7
votes

I currently interface to a server that provides protocol buffers. I can potentially receive a very large number of messages. Currently my process to read the protocol buffers and convert them to a Pandas DataFrame (not a necessary step in general, but Pandas offers nice tools for analyzing datasets) is:

  1. Read protocol buffer, it will be a google protobuf object
  2. Convert protocol buffers to dictionary using protobuf_to_dict
  3. use pandas.DataFrame.from_records to get a DataFrame

This works great, but, given the large number of messages I read from the protobuf, it is quite inefficient to convert to dictionary and then to pandas.
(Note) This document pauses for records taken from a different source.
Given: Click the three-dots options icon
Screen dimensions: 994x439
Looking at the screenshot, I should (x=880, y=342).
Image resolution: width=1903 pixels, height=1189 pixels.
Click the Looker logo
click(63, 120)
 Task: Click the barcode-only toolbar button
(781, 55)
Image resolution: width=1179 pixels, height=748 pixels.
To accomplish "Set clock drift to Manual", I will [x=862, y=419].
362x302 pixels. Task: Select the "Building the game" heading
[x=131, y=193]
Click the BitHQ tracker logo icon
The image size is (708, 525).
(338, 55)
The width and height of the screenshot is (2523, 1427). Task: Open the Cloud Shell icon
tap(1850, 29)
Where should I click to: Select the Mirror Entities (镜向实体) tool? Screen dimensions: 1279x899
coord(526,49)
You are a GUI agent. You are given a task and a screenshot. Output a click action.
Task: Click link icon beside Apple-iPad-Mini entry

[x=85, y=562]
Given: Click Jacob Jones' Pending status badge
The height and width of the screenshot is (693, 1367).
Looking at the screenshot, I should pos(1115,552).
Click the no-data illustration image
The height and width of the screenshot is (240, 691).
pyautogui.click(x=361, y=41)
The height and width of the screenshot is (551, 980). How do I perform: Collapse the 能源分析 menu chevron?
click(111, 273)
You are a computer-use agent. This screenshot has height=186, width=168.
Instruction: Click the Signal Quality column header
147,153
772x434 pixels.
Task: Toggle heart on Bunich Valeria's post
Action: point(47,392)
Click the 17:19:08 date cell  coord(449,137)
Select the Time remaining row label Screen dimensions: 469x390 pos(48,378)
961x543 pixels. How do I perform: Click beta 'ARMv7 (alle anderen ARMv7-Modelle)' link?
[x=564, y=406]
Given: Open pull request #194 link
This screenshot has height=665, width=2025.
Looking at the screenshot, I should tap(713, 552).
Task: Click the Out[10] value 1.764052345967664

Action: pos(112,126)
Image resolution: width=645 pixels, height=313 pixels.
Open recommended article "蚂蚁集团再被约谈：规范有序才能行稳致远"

My question is: is it possible to make a class that can make a python protobuf object look like a dictionary? That is, remove step 2. Any references or pseudocode would be helpful.

1
But Convert protocol buffers to dictionary makes a python protobuf object look like a dictionary ;) You rather need some pandas.DataFrame.from_protbuf but I don't know answer for this problem. - furas
I looked at the code, it definitely does not look like it's wrapping the protobuf object, but rather creates a real new dictionary. I believe @Justin is looking for something that only wraps, without copying data. - user3820547
Yes, I'd would like to make the google protobuf object look like a dictionary rather than copying the data to python dict first. - Justin

1 Answers

4
votes

You might want to check the ProtoText python package. It does provide in-place dict-like operation to access your protobuf object.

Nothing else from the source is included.